------ Given information
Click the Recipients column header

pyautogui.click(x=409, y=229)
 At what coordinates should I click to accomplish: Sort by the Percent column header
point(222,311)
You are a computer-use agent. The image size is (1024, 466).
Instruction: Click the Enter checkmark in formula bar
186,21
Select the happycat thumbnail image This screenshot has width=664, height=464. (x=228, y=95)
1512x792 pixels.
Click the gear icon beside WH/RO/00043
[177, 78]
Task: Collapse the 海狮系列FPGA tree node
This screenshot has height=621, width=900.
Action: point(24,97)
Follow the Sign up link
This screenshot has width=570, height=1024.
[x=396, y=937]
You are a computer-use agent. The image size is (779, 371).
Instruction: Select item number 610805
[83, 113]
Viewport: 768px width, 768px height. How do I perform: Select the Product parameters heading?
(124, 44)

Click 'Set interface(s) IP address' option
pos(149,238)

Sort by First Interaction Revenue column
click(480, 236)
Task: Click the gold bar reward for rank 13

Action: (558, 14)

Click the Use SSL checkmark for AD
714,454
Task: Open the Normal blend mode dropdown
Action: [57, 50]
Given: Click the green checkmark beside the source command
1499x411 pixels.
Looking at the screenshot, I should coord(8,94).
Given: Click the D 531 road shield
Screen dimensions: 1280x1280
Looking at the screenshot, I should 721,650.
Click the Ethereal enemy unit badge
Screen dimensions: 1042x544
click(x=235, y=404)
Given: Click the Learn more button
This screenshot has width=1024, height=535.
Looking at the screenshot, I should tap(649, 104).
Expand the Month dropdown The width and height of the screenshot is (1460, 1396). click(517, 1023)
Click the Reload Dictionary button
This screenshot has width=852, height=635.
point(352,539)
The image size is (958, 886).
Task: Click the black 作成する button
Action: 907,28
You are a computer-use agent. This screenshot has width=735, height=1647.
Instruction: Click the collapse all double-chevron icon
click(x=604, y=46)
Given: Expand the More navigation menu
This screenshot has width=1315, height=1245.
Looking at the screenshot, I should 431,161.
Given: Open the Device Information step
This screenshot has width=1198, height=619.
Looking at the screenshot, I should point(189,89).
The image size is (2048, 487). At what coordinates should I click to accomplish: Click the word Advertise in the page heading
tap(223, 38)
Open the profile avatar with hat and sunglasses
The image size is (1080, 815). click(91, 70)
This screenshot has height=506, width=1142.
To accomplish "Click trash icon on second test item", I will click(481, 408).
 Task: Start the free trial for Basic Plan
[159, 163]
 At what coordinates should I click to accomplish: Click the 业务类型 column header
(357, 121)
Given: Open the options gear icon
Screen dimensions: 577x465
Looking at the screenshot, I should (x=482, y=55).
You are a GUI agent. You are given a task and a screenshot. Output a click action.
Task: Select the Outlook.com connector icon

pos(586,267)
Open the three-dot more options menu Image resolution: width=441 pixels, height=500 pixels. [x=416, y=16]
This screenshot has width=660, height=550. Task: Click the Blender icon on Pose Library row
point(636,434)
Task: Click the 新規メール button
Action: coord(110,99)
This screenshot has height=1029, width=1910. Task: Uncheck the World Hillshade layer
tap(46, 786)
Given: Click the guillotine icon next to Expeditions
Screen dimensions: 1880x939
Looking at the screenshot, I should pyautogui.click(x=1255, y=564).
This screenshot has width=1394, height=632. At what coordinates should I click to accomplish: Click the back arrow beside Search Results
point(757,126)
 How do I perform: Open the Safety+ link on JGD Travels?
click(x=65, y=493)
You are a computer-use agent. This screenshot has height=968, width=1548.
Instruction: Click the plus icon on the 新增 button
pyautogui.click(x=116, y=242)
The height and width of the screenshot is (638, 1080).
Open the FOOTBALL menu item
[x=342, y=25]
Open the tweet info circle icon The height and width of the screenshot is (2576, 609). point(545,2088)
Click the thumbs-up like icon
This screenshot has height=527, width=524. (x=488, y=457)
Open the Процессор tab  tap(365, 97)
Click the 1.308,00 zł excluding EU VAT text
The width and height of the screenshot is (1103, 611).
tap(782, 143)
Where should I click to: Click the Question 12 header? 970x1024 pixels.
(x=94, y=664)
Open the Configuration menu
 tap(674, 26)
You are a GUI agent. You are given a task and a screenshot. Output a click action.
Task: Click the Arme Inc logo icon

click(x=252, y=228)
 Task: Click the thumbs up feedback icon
------------
• _Work required_: Out of the entries above, write out only the lines between the line holding "has width=735, height=1647." and the line holding "Given: Open the Device Information step", inclusive, each exactly as given.

• _Reply to the task_:
You are a computer-use agent. This screenshot has width=735, height=1647.
Instruction: Click the collapse all double-chevron icon
click(x=604, y=46)
Given: Expand the More navigation menu
This screenshot has width=1315, height=1245.
Looking at the screenshot, I should 431,161.
Given: Open the Device Information step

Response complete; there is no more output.